Merkel says migration issue is ‘make-or-break’ for the EU

FAN Editor

The future of the European Union (EU) rests on the bloc’s ability to find a diplomatic answer to the migration crisis, German Chancellor Angela Merkel said Thursday.

EU leaders are meeting in Brussels, Belgium on Thursday and Friday to try to wrangle a solution on migration, with the issue leaving Merkel’s own political fate hanging precariously in the balance.

The embattled German chancellor wants leaders to finalize the way they decide which European countries will take asylum seekers, and in what numbers.

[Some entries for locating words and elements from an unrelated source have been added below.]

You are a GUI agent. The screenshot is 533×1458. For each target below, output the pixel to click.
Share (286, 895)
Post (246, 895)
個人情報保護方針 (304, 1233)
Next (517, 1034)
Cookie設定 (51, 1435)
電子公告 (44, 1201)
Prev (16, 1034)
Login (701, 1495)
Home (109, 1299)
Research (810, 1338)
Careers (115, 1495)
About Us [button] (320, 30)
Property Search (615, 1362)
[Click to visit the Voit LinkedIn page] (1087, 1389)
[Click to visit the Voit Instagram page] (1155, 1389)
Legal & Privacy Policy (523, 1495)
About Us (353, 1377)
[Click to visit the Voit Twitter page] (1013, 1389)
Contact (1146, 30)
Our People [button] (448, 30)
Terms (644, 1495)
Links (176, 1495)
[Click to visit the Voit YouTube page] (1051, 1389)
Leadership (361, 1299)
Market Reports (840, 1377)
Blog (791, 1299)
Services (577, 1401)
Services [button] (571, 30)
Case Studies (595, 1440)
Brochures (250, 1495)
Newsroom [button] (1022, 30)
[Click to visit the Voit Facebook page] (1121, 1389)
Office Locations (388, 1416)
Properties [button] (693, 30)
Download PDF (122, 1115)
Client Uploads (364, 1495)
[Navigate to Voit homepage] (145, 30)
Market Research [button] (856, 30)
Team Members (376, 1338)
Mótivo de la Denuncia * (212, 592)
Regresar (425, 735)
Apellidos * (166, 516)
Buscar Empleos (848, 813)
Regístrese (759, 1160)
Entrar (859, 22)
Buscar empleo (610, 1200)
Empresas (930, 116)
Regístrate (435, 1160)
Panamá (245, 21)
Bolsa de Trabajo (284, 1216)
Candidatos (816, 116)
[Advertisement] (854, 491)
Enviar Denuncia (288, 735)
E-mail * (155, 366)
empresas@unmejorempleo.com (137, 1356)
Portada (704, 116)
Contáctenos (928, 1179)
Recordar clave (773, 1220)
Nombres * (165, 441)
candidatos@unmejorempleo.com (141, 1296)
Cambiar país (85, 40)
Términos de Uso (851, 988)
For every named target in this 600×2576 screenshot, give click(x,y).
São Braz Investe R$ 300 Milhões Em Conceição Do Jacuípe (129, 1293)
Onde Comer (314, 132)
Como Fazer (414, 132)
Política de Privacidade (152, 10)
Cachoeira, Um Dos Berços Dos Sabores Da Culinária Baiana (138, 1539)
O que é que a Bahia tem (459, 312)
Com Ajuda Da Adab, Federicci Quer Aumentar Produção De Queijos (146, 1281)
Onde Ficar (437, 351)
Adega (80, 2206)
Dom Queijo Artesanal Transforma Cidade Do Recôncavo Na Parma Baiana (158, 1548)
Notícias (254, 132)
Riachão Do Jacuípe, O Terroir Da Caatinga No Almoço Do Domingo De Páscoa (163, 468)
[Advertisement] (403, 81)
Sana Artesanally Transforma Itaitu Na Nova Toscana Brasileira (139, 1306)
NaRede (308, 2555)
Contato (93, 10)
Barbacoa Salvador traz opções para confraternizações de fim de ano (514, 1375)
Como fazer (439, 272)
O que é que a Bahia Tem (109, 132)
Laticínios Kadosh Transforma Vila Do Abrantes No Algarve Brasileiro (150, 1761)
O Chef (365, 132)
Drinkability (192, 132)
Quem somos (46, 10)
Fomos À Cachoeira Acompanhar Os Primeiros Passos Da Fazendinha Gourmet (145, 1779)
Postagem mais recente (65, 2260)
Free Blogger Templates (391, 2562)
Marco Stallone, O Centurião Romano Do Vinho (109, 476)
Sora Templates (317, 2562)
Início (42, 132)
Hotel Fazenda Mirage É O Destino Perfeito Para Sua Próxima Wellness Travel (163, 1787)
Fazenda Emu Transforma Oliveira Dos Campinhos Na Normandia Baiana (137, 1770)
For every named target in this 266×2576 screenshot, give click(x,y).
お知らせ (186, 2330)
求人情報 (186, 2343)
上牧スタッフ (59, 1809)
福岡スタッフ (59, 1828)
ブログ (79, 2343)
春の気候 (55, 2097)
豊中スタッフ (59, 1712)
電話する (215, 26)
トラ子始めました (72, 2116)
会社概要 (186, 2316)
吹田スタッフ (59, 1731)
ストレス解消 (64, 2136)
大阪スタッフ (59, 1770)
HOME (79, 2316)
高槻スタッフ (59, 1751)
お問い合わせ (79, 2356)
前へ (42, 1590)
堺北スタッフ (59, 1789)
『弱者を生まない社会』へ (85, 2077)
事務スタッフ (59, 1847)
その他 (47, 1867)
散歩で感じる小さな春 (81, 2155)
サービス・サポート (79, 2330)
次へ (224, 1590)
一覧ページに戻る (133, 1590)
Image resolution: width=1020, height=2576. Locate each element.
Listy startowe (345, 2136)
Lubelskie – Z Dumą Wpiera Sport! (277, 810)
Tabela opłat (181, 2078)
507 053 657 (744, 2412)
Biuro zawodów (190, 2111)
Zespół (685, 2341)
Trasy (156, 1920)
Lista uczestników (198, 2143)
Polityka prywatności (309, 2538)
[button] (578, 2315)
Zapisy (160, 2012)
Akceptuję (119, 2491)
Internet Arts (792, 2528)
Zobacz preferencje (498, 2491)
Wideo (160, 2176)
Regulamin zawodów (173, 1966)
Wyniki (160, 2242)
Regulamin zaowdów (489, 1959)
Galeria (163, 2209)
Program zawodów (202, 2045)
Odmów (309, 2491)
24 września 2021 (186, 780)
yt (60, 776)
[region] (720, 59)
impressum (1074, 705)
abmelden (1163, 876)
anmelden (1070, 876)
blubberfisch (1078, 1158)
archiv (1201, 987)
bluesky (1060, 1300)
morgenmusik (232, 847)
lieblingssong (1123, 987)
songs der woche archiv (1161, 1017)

But deep divisions within the bloc mean Merkel is faced with a daunting uphill battle to find a so-called “European solution.”

“Europe faces many challenges, but that of migration could become the make-or-break one for the EU,” Merkel said during a passionate address to the German parliament.

“Either we manage it, so others in Africa believe that we are guided by values and believe in multilateralism, not unilateralism, or nobody will believe any longer in the system of values that has made us strong… That is why it is so important,” she added.

By Sunday, Merkel is hoping to come away from the Belgian capital with a breakthrough over the bloc’s three-year migrant crisis. In doing so, it could help to defuse the simmering political turmoil that continues to threaten her coalition government back home.

Merkel became the nominal architect of migration policy back in 2015 when she decided to allow over 1 million migrants into the country as a necessary step to help its European neighbors. This open-door policy has since been fervently criticized by an increasing number of domestic lawmakers, including many within her own ranks.

“Migration is certainly one of the biggest issues for the European Union and member states have not found any real structural long-term solution of how to manage the question,” Leopold Traugott, policy analyst at Open Europe, told CNBC’s “Squawk Box” on Thursday.

Merkel’s coalition partner, Bavaria’s Christian Social Union (CSU), has given her until the end of the EU summit to alleviate the perceived burden of immigration on Germany. Europe’s largest economy has taken in around 1.6 million migrants since 2014.

The CSU is also calling for migrants trying to get into Germany to be sent back to the countries where they entered the bloc, although Merkel remains firmly opposed to such demands.

Yet, while there is not much love lost for the long-time German leader in several European capitals, a number of member states appear poised to throw their support behind her for reasons of self-interest.

“It is quite astonishing actually how the Germans, despite being rather unpopular with some southern EU countries over the last couple of years, now are actually looking like they will receive some help from them,” Traugott said.

Ahead of the EU summit, Greece’s Prime Minister Alexis Tsipras told the Financial Times that he was ready to reach an agreement with Merkel in order to make it easier for Berlin to send asylum seekers back to other European countries.

Open Europe’s Traugott said EU member states had become “incentivized” to find short-term fixes to the migrant crisis in order to stave off the prospect of an EU meltdown. He expected a number of bilateral agreements to be formed over the coming days.

“You also have to see that this is an important crisis for Germany and if Merkel goes home empty handed from this summit… There might be a big crisis looming for the German government (and) another crisis for the European Union as a whole,” he added.

The prospect of a deal with Athens would be a major coup for Merkel, who is desperate to show German voters that progress is being made to deal with an influx of migrants who have entered Europe.

“I hope this European council will pave the way to finally find an agreement in the course of this year, I don’t expect a final solution these days, but I expect something in the course of this year because now I think everybody understands we have to find a solution,” European Commissioner Johannes Hahn told CNBC’s Willem Marx in Brussels on Thursday.